Sugarcane pith as a lignocellulosic substrate for determination of feruloyl esterase activity
Monday, April 28, 2014
Exhibit/Poster Hall, lower level (Hilton Clearwater Beach)
Ana Paula Almeida Dos Santos, Departamento de Biotecnologia, Escola de Engenharia de Lorena - Universidade de São Paulo, Lorena, Brazil and André Ferraz, Department of Biotechnology, Engineering College of Lorena - University of São Paulo, Lorena, Brazil
Ferulic acid (FA) limit cell wall digestibility due to its cross linkages between lignin and hemicellulose. Some microorganisms produce esterases that act on the ester linkages, releasing FA from the lignocellulosic substrate. Usually, these enzymes are assayed by using non-cellulosic substrates. The low-recalcitrance pith region of two different low-lignin content sugarcane hybrids (58 and 89) and a reference plant (RB) were used as a new type of substrate for determination of feruloyl esterases activity. These materials were pretreated with commercial cellulases to provide a hemicellulose-enriched substrate. Prepared solids were used to assay Rumen and Clostridium feruloyl esterases.

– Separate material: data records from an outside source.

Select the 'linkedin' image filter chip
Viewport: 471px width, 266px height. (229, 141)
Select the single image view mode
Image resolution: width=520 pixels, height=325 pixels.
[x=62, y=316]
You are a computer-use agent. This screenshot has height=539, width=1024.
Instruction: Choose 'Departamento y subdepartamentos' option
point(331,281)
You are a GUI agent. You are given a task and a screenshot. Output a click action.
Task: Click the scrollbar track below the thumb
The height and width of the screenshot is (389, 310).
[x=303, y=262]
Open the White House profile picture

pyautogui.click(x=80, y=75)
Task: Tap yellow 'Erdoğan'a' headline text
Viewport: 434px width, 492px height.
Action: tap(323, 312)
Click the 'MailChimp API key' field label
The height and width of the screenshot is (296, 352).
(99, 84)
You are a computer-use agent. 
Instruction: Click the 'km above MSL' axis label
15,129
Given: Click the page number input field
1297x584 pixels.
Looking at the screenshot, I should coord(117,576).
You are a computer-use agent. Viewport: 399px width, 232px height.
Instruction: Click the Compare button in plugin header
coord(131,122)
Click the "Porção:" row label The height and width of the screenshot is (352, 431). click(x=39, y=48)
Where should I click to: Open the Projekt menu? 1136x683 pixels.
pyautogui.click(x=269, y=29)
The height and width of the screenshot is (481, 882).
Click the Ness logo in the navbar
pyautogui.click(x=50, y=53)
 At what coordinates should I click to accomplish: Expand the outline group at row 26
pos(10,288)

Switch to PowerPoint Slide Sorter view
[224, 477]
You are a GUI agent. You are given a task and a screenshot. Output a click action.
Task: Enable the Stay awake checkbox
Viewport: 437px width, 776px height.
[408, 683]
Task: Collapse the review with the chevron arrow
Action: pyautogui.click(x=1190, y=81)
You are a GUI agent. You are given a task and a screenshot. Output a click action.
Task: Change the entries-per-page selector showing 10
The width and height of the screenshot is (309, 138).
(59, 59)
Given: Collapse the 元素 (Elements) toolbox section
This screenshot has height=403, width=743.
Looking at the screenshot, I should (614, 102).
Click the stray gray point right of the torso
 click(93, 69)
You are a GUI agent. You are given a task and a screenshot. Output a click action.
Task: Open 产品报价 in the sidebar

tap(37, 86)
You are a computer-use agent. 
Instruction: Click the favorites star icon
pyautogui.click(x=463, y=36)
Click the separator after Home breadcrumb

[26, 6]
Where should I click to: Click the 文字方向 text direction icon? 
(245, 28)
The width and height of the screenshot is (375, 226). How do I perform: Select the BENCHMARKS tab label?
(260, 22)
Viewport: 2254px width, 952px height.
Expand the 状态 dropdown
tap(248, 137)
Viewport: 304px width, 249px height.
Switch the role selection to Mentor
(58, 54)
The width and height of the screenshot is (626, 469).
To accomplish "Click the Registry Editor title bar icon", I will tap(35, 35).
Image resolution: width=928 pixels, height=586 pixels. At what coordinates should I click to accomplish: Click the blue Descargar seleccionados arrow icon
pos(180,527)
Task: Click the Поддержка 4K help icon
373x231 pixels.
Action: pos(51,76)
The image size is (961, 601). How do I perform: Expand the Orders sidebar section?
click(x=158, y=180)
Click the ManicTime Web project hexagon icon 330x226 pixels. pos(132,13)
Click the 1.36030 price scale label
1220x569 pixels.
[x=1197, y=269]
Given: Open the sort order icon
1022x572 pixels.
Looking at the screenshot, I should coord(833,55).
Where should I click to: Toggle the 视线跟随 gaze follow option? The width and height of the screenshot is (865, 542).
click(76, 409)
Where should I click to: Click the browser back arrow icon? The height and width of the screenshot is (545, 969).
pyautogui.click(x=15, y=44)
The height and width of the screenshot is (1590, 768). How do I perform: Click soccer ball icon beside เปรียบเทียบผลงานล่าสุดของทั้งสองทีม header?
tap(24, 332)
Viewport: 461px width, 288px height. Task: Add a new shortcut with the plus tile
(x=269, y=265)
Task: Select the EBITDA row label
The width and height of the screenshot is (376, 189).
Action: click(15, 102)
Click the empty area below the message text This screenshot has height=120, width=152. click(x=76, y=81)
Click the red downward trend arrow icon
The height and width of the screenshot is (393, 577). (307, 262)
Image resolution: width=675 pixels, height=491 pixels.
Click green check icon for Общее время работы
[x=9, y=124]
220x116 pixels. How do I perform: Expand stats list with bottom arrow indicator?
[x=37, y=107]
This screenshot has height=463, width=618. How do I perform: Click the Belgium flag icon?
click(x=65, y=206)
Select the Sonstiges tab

Time-course release of FA pointed out for maximal conversion rates in the range of 1-3%. Therefore, 2% FA conversion was fixed as a target conversion level and enzyme loading was adjusted to reach this value in 5-min reactions. The sugarcane substrates prepared from the hybrids with originally lower lignin content appeared as better substrates owing to their lower recalcitrance. Data enabled to determine the enzymatic activities using this new cellulosic substrate, as well permitted to evaluate pH and temperature dependence of the enzymes. Rumen feruloyl esterase presented an optimum reaction pH in the range of 6.3 to 7.2 and maximal activity at 40 oC, agreeing with data obtained with synthetic substrates.